**Directions:** In the passage on women voters in the election, write out the stretch from "Although it’s still" through "if it holds." word for word.

**Extract:**
As Chris Cillizza reports, the national exit poll shows President Obama winning the vote among women, though bear in mind these are still preliminary findings:
President Obama is winning women, who comprise 53 percent of the overall electorate, by 10 points. If that margin holds, it will be slightly higher than preelection polling suggested but still less than than the losing margin for John McCain (13 points) and George W. Bush (11 points) among women.
Although it’s still too early to know how many women turned out at the polls on Election Day, and which way they cast their votes, Cillizza also writes that the margin of women’s support for President Obama over Mitt Romney may actually be, historically, fairly small:
Democrats have spent lots of time in this election driving a narrative that Republicans are conducting a “war on women,” pointing to some of the policies espoused by GOP candidates on contraception and abortion — not to mention decidedly impolitic comments made by Senate candidates in Missouri and Indiana on rape. But national polling suggests that Romney is trailing Obama by mid-to-high single digits among women — a margin that would rank among the smallest gender gaps in modern presidential history if it holds.
As part of a late get-out-the-vote effort for Democrats, Michelle Obama spent election eve in North Carolina, as Mary Curtis writes for She the People:
On Monday, after emerging from a plane that taxied and halted movielike beside the hangar and taking the stage in front of a giant American flag, Michelle Obama told the 4,500 crowded into a hangar at Charlotte Douglas International Airport to vote, volunteer and “get to that one person” who hasn’t made it to the polls. She reminded them that Obama’s narrow 14,000-vote win in North Carolina in 2008 amounted to just five votes per precinct. She said it would be even closer than the last time – “own that.”

**Raw data:**
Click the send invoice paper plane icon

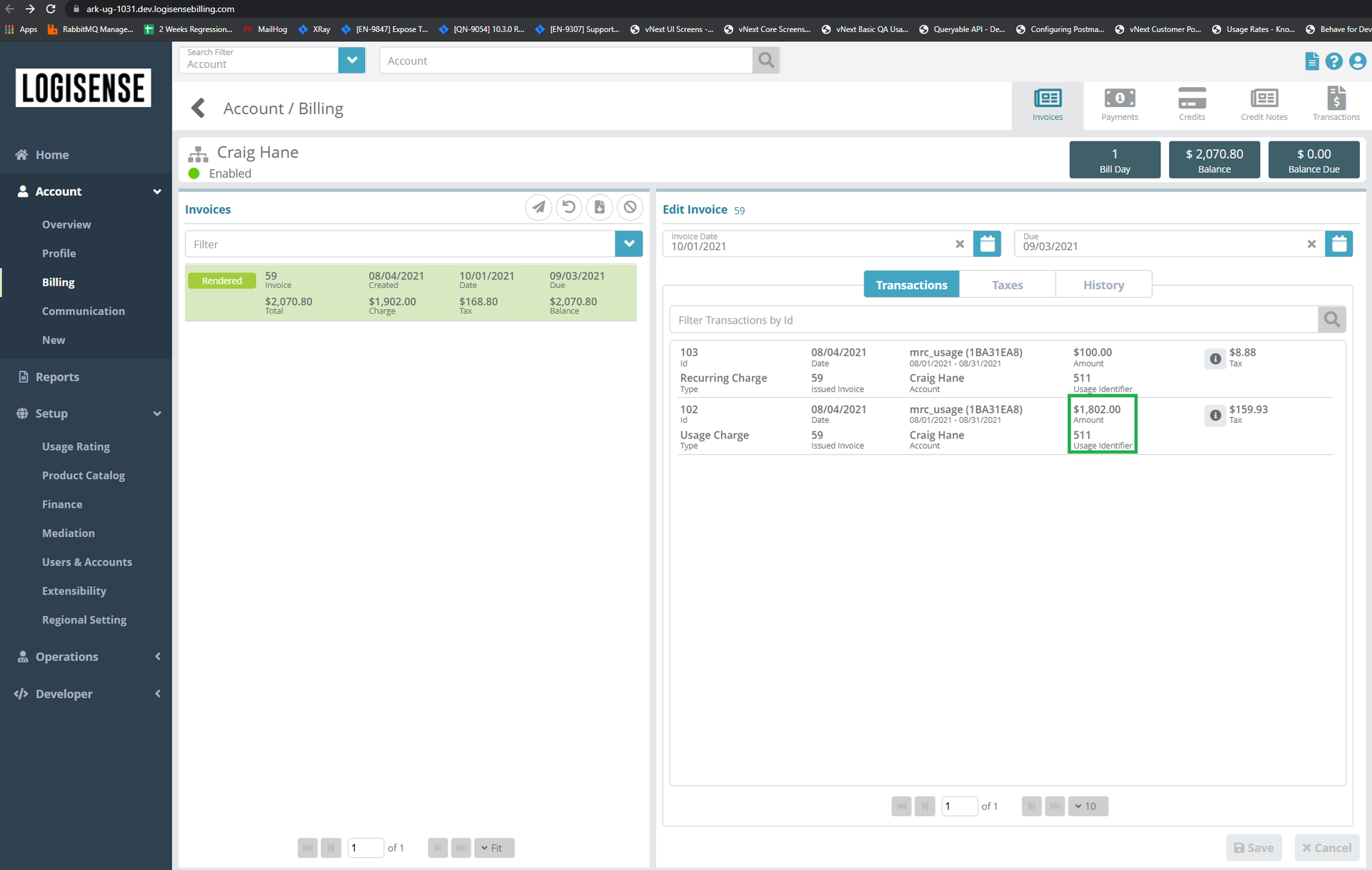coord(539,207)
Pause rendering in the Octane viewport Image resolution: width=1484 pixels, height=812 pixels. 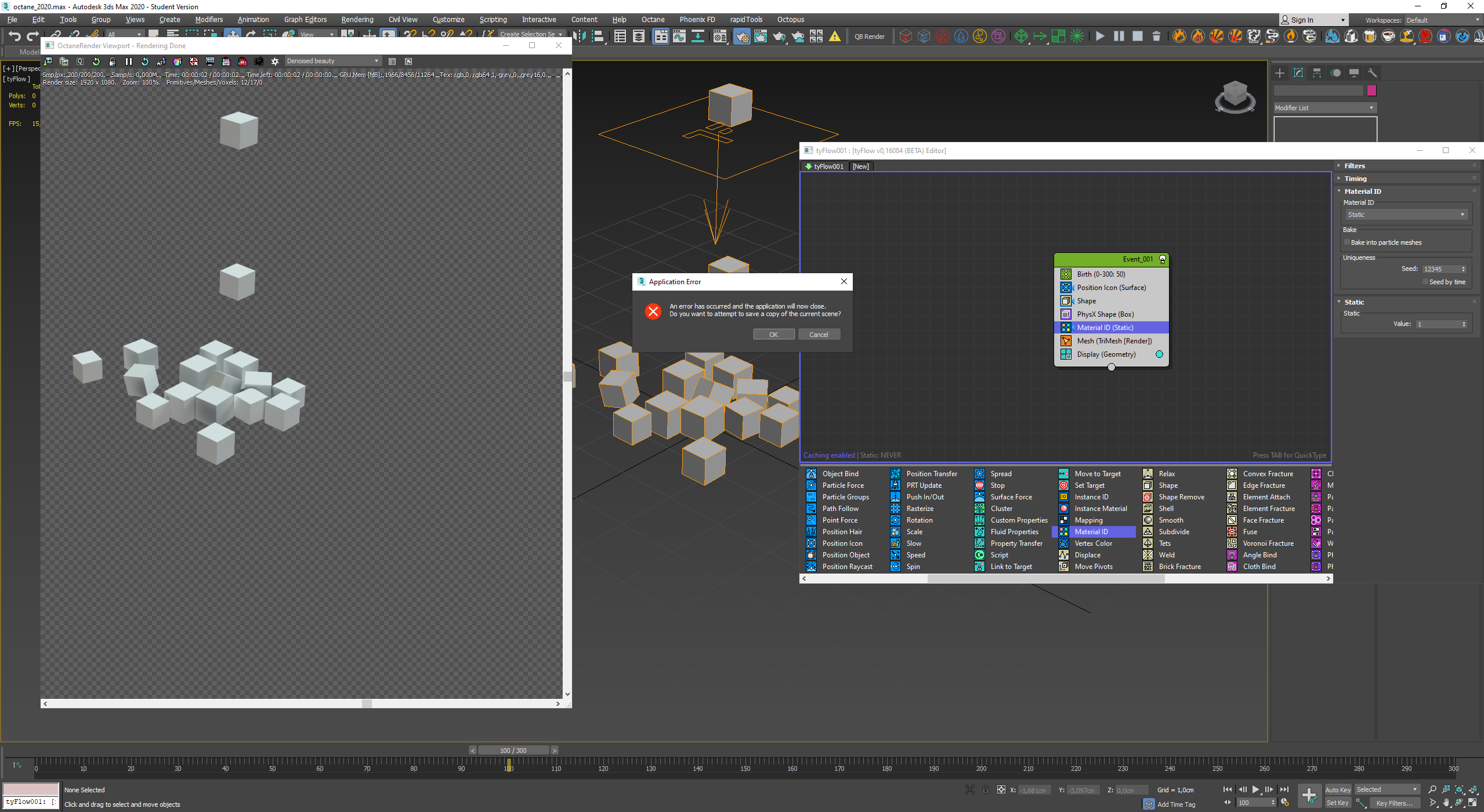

**Answer to this task:**
Although it’s still too early to know how many women turned out at the polls on Election Day, and which way they cast their votes, Cillizza also writes that the margin of women’s support for President Obama over Mitt Romney may actually be, historically, fairly small:
Democrats have spent lots of time in this election driving a narrative that Republicans are conducting a “war on women,” pointing to some of the policies espoused by GOP candidates on contraception and abortion — not to mention decidedly impolitic comments made by Senate candidates in Missouri and Indiana on rape. But national polling suggests that Romney is trailing Obama by mid-to-high single digits among women — a margin that would rank among the smallest gender gaps in modern presidential history if it holds.